Reliability of User.last_activity

Hey there,

Based on users’ inactivity, we want to run some deprovisioning scripts.
In our case, “inactivity” means that the user did not visit or interact with the JupyterHub. So logins, accessing JupyterHub services, and spawning singleuser servers count as “activity”.

The database table users contains the column last_activity. Can we rely on this information, or does it have another meaning in JupyterHub’s context?

Looks like from the code, even the activity with single user servers are updated as user’s activity in the DB. So, if you are looking to find the activity only on the “hub”, it might be not so easy!!

1 Like

I should have been more precise: That’s totally fine! From a user’s perspective, interacting with a JupyterHub includes accessing singleuser server.

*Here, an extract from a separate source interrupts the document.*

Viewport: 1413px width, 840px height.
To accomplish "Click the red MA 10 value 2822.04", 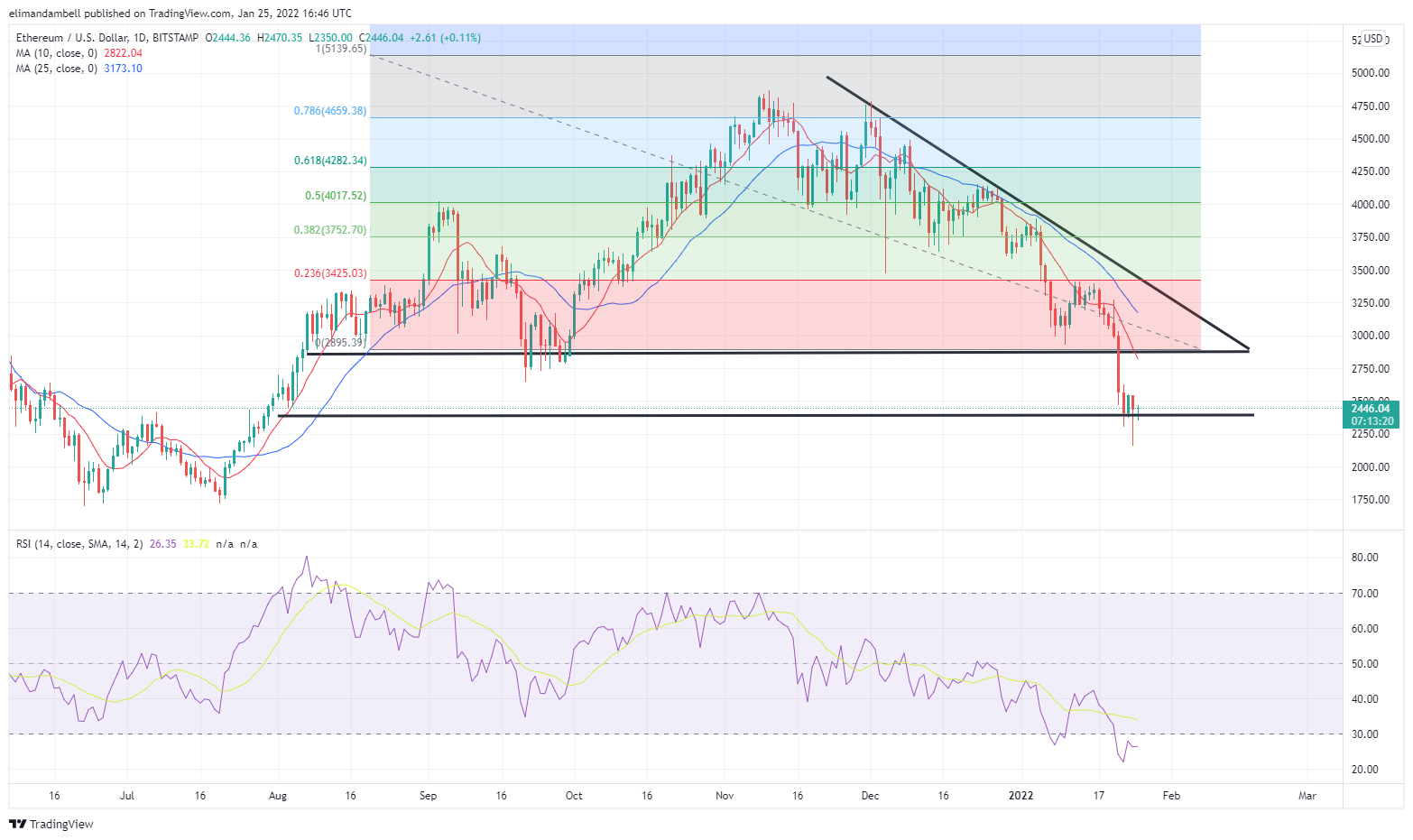I will click(x=123, y=53).
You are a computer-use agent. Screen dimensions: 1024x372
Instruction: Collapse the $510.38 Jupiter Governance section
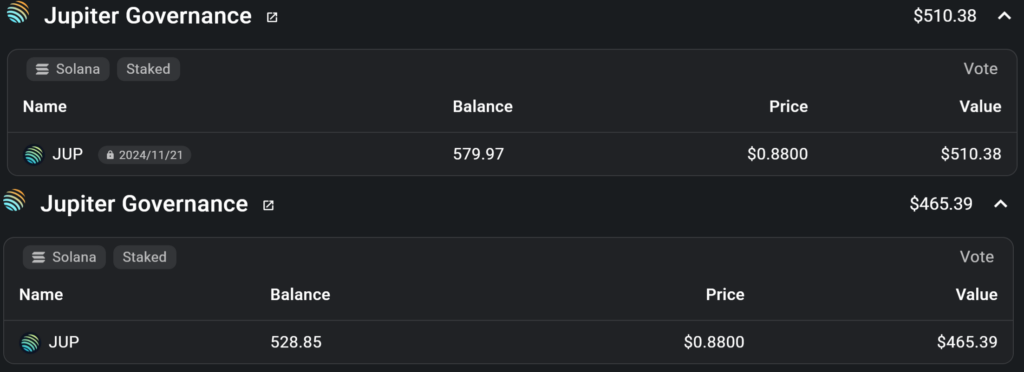click(x=1004, y=16)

Fair enough!! But this user activity does not capture long running kernels or programs running in the terminal.

That is precisely what user.last_activity is for, so please go ahead and use it. You can also use the GET /hub/api/users?sort=last_activity endpoint to fetch users, with the longest-idle users first.

What sort of time scale are you thinking? If it’s at least 15 minutes or so, this number should be trustworthy, but configuration can affect that.

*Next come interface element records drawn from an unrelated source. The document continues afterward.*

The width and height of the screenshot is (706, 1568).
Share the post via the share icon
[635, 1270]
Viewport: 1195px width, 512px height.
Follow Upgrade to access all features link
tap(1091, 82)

Events that increment user.last_activity:

  • login
  • spawning the user’s server
  • any API request to JupyterHub
  • any cookie-authenticated request to JupyterHub
  • any successful authentication with a JupyterHub service, including the user’s server

To avoid database thrashing, it’s not updated on every request, only updated at most every JupyterHub.activity_resolution (default: 30 seconds) per user.

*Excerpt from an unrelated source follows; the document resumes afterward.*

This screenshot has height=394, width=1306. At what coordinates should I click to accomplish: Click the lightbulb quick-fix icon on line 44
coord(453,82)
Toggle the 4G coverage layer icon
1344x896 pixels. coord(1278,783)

Events that usually increment activity, but can vary depending on configuration of the user’s server environment:

  • API requests to the user’s server, including opening/saving files, kernel start/stop
  • cell executions

Activity from the server is not updated immediately, so should be accurate on the scale of $JUPYTERHUB_ACTIVITY_INTERVAL in the user environment (default: 5 minutes).

Additionally, if the default configurable-http-proxy is used, any traffic to/from the user’s server is considered activity. This is also infrequently updated, and governed by JupyterHub.last_activity_interval (default: 5 minutes). That means leaving an idle jupyterlab tab open will typically register as activity (depends on the UI whether the client will poll or not, triggering activity).

Some examples that might not update last_activity:

  • the user only talks to a particular Service, and that service caches its auth information for longer than the timescale of your idle timeout.
3 Likes

Thank you for the detailed information. I’m looking for an inactivity of 365 days, so it should just work fine, thanks!